— TEXTE À LIRE —
-- -- --

L'Arche de Noé, par Edward Hicks © Wikimedia

Mythe et histoire : le déluge

L’histoire du déluge, dans la Bible, est un bon exemple de la façon dont se pose la question des relations entre l’Écriture Sainte, l’histoire et l’archéologie. Explications.

Le livre de la Genèse rapporte, des chapitres 6 à 9, le récit d’un déluge universel ayant englouti l’humanité à l’exception d’une seule famille, celle de Noé, au début de l’histoire humaine.
Jusqu’à la naissance de la critique historique (au XVIIe s.), personne en Occident ne doutait de l’historicité de cet événement et tous comprenaient ce récit au sens littéral. Depuis l’impact de l’école historico-critique en exégèse, il est couramment admis que ce récit présente un caractère essentiellement mythique. Néanmoins certains le tiennent pour exact et historique, organisant de temps en temps des expéditions en Arménie, sur le mont Ararat, pour retrouver les restes de l’Arche.
Avons-nous des raisons objectives de pencher pour une des deux thèses en présence ? Ou pour une troisième thèse médiane ?

Approche historique et archéologique

Le récit d’un déluge engloutissant l’humanité tout entière n’est pas propre à la tradition biblique. La littérature mésopotamienne en présente un de comparable, qui daterait au moins du 2e millénaire av. J.-C. Ses ressemblances avec le texte biblique sont telles qu’il s’agit là, très vraisemblablement, de deux traditions puisant à un même récit originel (1).

-- -- --

— DONNÉES —
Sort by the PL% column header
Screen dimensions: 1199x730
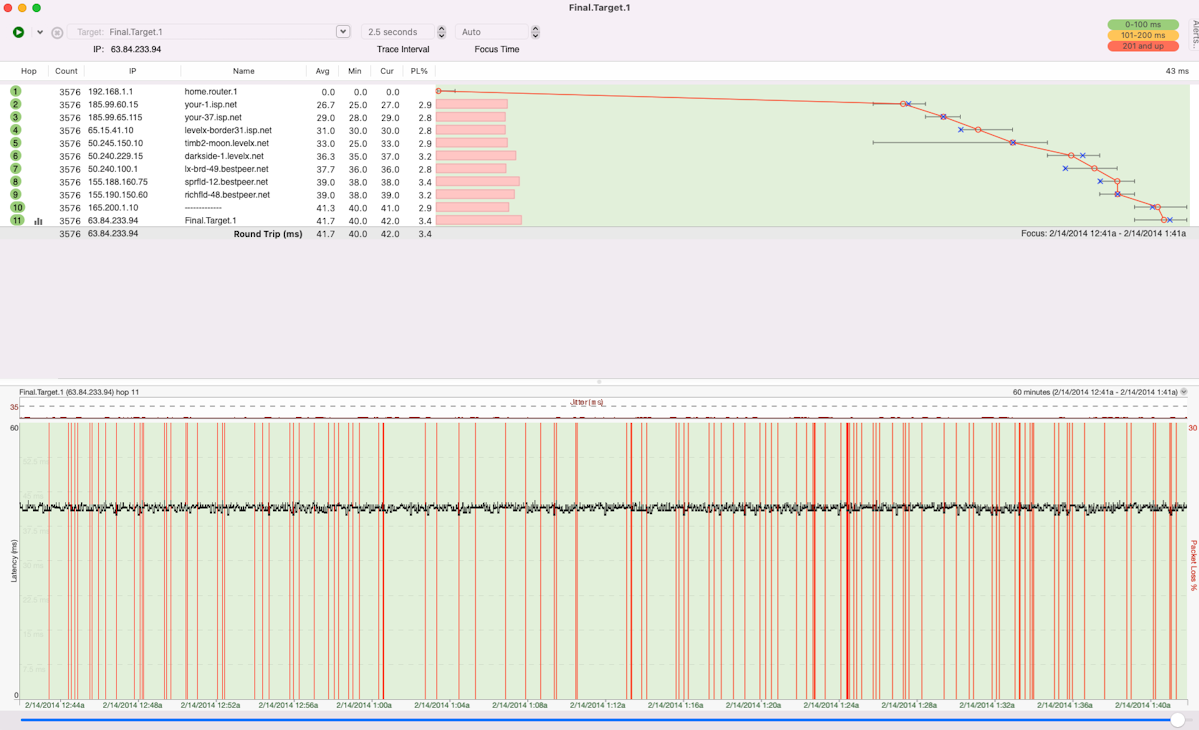[x=419, y=71]
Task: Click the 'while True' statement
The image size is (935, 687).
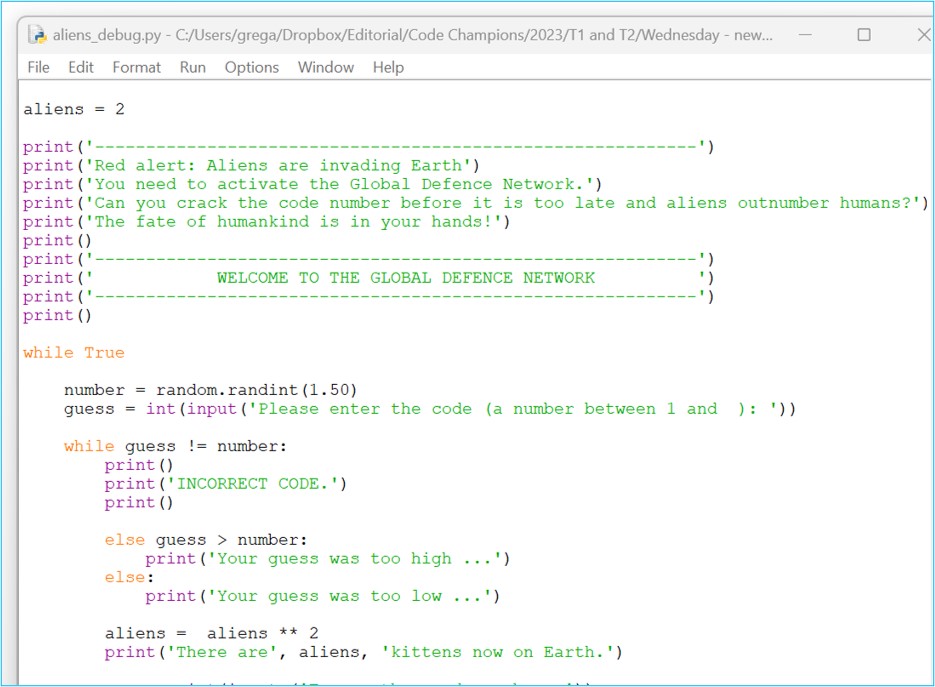Action: coord(74,353)
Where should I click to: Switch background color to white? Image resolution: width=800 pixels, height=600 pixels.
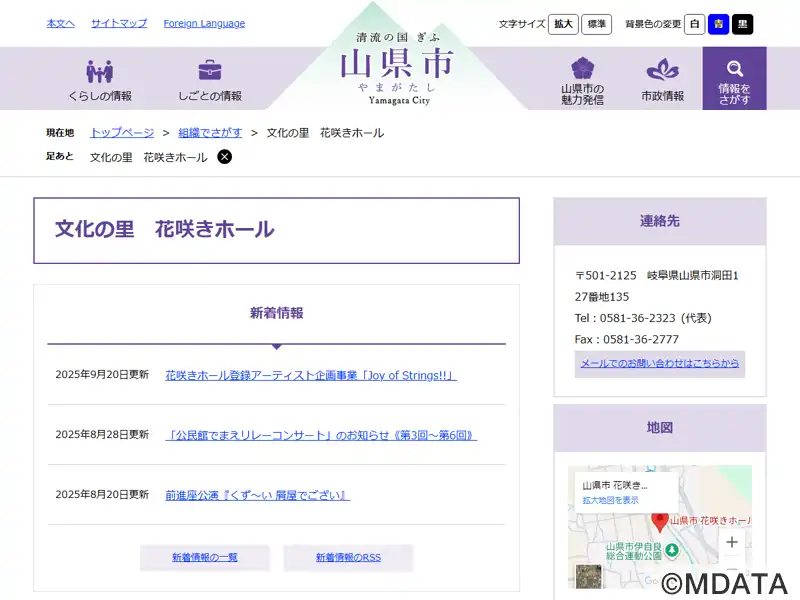tap(694, 24)
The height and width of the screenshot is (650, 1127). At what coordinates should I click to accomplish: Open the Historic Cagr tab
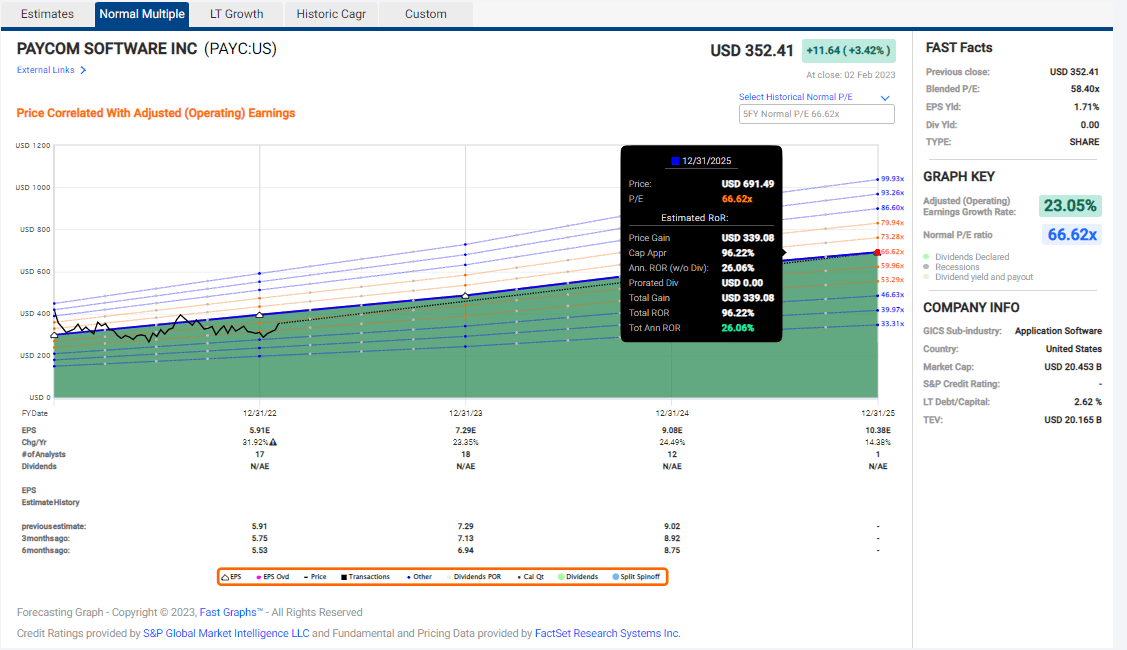coord(330,14)
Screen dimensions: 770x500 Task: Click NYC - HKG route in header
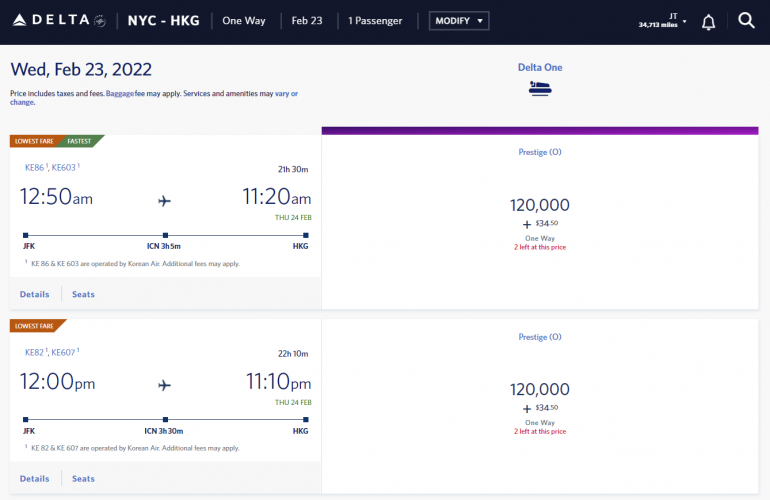coord(163,21)
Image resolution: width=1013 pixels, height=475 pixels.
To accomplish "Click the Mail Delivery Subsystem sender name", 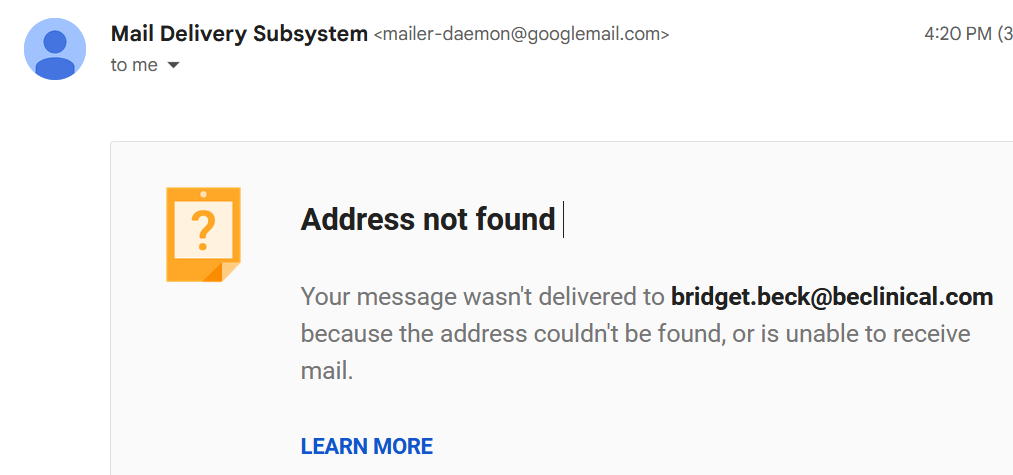I will [239, 34].

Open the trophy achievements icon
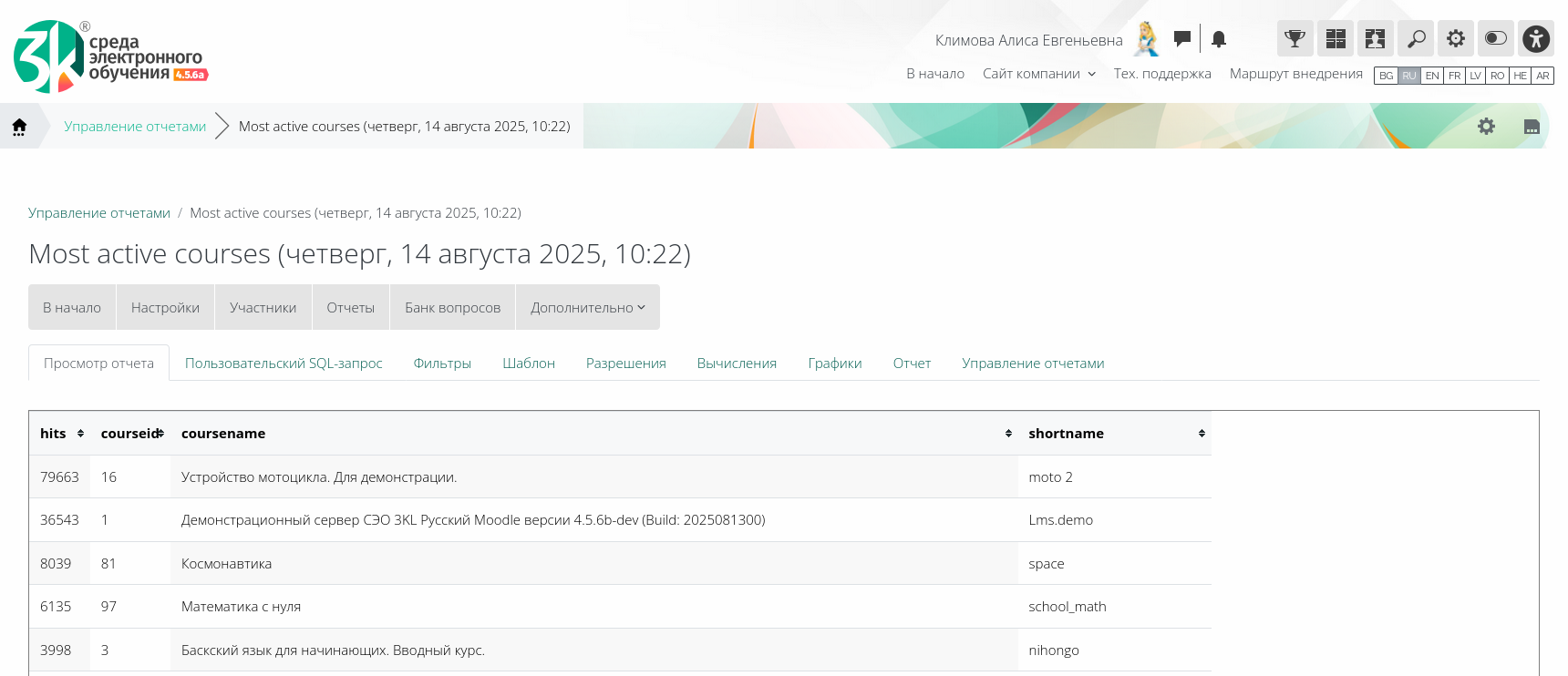(1295, 39)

-- -- --

— DÉFI 1 —
Dans le texte sur le déluge, transforme en liste le paragraphe qui commence par « Jusqu’à la naissance de la critique historique », en gardant ses faits principaux.
— DÉFI 2 —
Dans les entrées, remplace « tab » par « section » sur le passage qui va de la ligne contenant « Task: Click the 'while True' statement » jusqu'à celle contenant « coord(330,14) », et recopie ces lignes sans les images.
Les entrées n'ont aucun lien avec le texte sur le déluge.

— SOLUTION 1 —
- Jusqu'à la naissance de la critique historique, au XVIIe siècle, personne en Occident ne doutait de la réalité du déluge, et tout le monde prenait le récit au sens littéral.
- Depuis l'influence de l'école historico-critique en exégèse, on admet couramment que ce récit est surtout mythique.
- Certains le jugent pourtant exact et historique, et organisent de temps en temps des expéditions sur le mont Ararat, en Arménie, pour retrouver les restes de l'Arche.

— SOLUTION 2 —
Task: Click the 'while True' statement
The image size is (935, 687).
Action: coord(74,353)
Where should I click to: Switch background color to white? Image resolution: width=800 pixels, height=600 pixels.
tap(694, 24)
The height and width of the screenshot is (650, 1127). At what coordinates should I click to accomplish: Open the Historic Cagr section
coord(330,14)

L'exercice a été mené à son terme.